Plot: After a decade in prison, Steve Cox, “the gambling king,” is released. He promptly seeks revenge on Madame Mary, the former lover who betrayed him, sent him to jail, and told her new partners about the fortune in gold he buried somewhere. Unfortunately for him, Mary has many criminal allies, including a Westerner named Ronald who’s protecting his smuggling business with an enslaved Taoist priest who controls an army of hopping vampires.
And unfortunately for the entire criminal underworld, plus their vampire servants, there’s a Robocop-like tin-suited “Shadow Warrior” running around getting in the way of their nefarious schemes. Sort of. Like other Godfrey Ho films, Devil Dynamite was stitched together from at least two Hong Kong action films—one about multiple criminal factions seeking a buried treasure, and another about a resurrected cop who fights supernatural horrors. The English dub links the plots together by claiming Ronald is working with Madame Mary, but the stories barely intersect onscreen. Like Blood Of Ghastly Horror, this is the kind of film where viewers can’t let their attention wander for a minute, because of the genre shifts or editing flubs where a man will be fighting vampires one second, and lying in a different part of the room being vampire-dogpiled in the next shot.

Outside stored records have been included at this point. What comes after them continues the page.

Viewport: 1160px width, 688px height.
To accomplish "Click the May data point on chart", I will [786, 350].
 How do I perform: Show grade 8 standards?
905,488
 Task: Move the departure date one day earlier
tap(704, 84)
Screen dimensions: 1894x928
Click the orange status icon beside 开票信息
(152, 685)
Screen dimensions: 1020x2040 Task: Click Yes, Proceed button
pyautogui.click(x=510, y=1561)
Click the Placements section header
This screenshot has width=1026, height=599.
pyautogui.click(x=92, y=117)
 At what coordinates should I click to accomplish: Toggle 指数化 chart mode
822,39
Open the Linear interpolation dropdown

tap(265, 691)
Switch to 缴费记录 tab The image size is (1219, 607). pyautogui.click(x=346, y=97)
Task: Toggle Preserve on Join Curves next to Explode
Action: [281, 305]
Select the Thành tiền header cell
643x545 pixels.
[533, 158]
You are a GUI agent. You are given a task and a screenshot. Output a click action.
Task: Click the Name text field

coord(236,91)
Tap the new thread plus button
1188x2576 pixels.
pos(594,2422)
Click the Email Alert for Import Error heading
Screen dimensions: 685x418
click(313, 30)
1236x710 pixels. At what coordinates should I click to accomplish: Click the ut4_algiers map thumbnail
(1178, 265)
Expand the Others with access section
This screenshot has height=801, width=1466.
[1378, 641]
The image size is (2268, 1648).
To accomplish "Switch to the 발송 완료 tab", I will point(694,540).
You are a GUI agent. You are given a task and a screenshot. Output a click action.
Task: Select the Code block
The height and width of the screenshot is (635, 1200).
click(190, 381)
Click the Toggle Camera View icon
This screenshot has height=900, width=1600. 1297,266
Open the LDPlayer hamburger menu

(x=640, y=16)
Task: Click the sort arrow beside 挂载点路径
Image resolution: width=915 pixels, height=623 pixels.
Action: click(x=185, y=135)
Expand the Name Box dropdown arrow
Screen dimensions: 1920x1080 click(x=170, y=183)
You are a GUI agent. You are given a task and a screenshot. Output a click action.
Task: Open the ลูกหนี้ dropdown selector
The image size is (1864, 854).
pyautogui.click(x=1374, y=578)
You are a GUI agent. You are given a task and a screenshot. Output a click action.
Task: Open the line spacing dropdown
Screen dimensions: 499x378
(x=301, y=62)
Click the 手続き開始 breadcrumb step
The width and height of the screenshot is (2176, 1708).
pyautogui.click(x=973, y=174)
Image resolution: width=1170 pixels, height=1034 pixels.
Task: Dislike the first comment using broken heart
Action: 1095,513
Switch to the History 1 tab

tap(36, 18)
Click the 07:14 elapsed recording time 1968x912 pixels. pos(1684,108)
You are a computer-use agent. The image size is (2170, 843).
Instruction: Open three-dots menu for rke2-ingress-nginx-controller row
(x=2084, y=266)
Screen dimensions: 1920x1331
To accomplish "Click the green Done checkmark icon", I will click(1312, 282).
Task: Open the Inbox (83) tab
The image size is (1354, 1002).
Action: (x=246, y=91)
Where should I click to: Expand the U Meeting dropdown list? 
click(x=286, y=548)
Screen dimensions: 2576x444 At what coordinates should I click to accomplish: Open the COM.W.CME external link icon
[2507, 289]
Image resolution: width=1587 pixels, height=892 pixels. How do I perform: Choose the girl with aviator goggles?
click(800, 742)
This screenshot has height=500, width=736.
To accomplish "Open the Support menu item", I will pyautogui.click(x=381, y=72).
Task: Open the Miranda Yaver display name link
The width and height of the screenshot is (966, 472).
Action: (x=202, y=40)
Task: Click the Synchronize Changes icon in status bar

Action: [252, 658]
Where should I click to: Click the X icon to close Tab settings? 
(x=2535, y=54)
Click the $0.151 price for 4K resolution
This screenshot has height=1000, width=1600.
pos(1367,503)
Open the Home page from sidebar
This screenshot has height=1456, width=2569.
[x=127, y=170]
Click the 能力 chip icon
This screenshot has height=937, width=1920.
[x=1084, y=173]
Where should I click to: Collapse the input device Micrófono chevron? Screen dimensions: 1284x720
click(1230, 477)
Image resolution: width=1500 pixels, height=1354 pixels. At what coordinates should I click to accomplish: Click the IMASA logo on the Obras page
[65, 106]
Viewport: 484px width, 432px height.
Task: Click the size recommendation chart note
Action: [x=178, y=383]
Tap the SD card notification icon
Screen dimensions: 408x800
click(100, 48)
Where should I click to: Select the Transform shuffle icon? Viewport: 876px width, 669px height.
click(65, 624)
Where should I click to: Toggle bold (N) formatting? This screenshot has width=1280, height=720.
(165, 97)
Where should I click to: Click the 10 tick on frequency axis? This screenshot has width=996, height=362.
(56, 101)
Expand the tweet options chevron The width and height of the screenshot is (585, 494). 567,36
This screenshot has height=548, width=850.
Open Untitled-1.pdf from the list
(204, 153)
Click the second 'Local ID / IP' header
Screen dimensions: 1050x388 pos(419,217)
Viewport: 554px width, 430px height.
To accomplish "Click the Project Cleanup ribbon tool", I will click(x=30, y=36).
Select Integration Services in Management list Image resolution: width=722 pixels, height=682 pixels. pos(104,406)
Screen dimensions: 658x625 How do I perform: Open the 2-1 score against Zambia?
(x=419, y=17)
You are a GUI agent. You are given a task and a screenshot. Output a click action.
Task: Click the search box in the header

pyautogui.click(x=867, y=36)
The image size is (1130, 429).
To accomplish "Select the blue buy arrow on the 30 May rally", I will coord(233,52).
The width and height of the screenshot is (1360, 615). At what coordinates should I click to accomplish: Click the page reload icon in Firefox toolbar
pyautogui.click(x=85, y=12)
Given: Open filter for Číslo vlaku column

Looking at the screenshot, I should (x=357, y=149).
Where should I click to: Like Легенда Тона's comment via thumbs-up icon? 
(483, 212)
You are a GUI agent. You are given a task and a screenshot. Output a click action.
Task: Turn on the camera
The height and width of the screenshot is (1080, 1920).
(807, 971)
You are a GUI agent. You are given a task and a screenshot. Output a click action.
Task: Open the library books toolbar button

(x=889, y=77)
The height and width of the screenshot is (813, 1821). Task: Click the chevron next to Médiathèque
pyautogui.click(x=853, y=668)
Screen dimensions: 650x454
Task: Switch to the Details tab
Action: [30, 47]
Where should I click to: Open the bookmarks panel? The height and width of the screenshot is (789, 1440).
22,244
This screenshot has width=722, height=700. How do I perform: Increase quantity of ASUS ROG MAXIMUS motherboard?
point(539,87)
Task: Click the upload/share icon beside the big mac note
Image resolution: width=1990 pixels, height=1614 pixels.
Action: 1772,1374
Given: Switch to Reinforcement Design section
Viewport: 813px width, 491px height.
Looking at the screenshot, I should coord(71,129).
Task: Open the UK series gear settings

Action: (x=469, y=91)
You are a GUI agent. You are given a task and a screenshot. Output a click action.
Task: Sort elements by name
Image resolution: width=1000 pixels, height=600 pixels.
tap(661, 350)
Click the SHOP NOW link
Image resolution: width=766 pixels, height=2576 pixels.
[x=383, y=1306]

Key scenes: After the vampire servants are damaged in a dust-up with the Shadow Warrior, the Taoist starts them healing via the simple process of martial-arts acupuncture… with sparklers. Among other things, the scene displays his tendency to do absolutely everything via combat poses, gestures, and grunts of supreme effort, whether he’s subduing a vampire that’s briefly escaped its controlling spell, or just moving things around on his work table:
When a pack of ninjas fight the hopping vampires and get slaughtered, they turn into a pack of undead hopping ninjas. They move on to threaten some children who are playing tag, with one little girl blindfolded and one little boy pretending to be a vampire. Fortunately, the Shadow Warrior intervenes to save the kids from the vamp-ninjas with a curt, simple battle plan: “I’ll take care of them, you run away.” The little boy hides, but the little girl magically vanishes in a puff of smoke. Later, the boy flirts with the magic-girl by insta-donning vampire makeup and chasing her again, but he’s caught by a vampire who can apparently change his appearance and talk, at least for brief intervals. Luckily, the Warrior intervenes again, this time with a tiny flashing light, which is apparently vampire Kryptonite:
Meanwhile, Fox’s men capture Steve Cox and torture him for information about where his gold is buried. When that doesn’t work, they offer to kill Madame Mary’s fiancé, Louie, so Cox can have Mary to himself again. When Cox blanches at the idea of murdering a man who’s never done anything but protect and love Mary, his torturer flips the script and threatens to kill Louie unless Cox gives up the gold. Cox gives in and takes the criminals to the gold, but persuades them to turn on each other, and he reclaims the gold, then commands one of his lackeys, “Take half the gold. Start a new business with it. But nothing illegal.”